* **What the task requires**:
State how many lines in the records below contain the string "height", and give only the number.

begin Data lines

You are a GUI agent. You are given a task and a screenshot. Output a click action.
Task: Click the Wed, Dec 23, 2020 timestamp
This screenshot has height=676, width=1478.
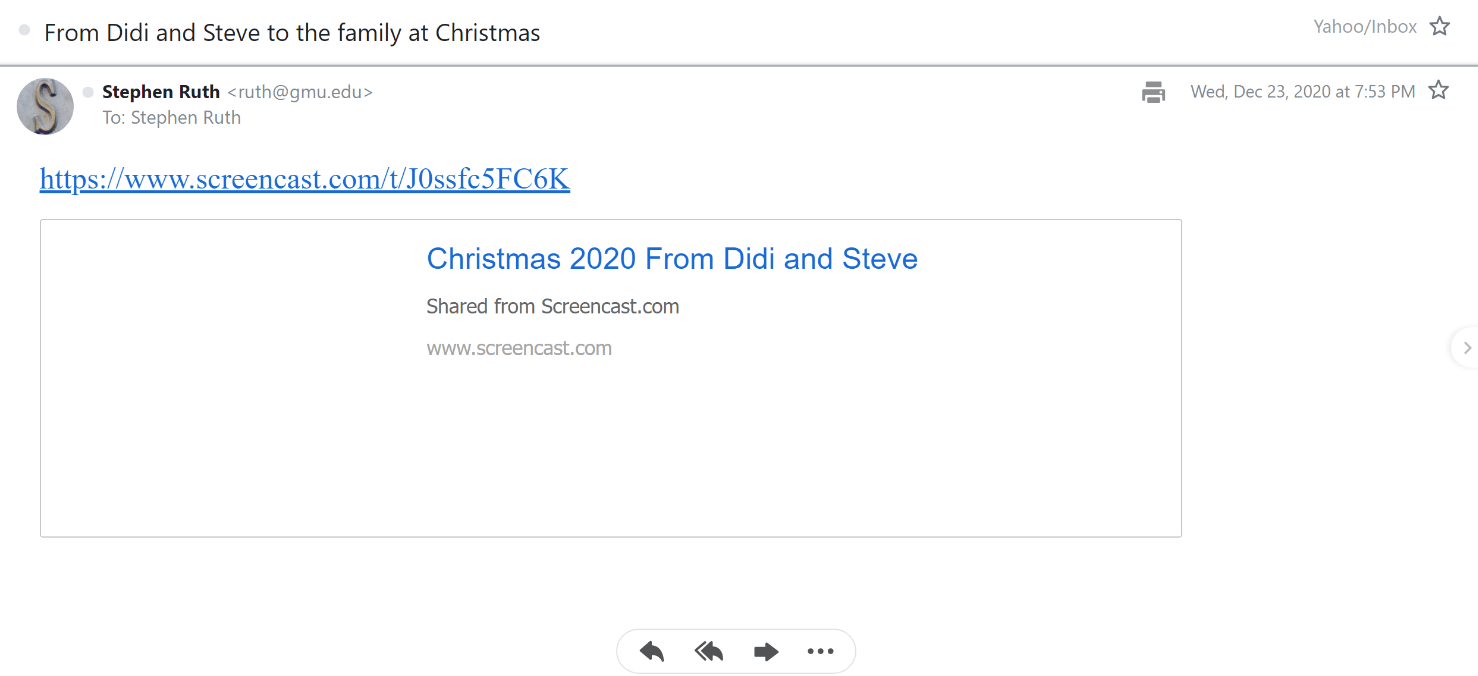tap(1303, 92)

end Data lines
begin Data lines

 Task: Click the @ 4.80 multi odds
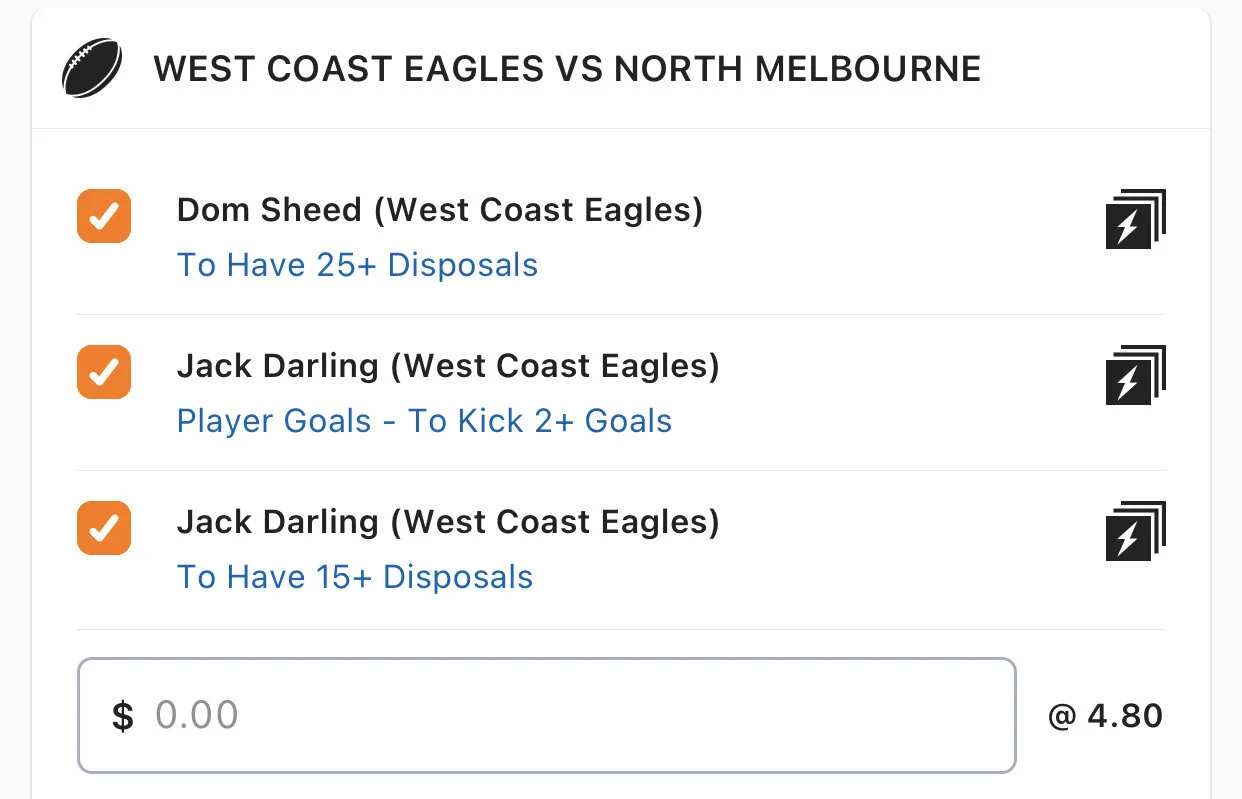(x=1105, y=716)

end Data lines
begin Data lines

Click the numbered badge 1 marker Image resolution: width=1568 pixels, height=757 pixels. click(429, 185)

end Data lines

* **Answer for this exercise**:
2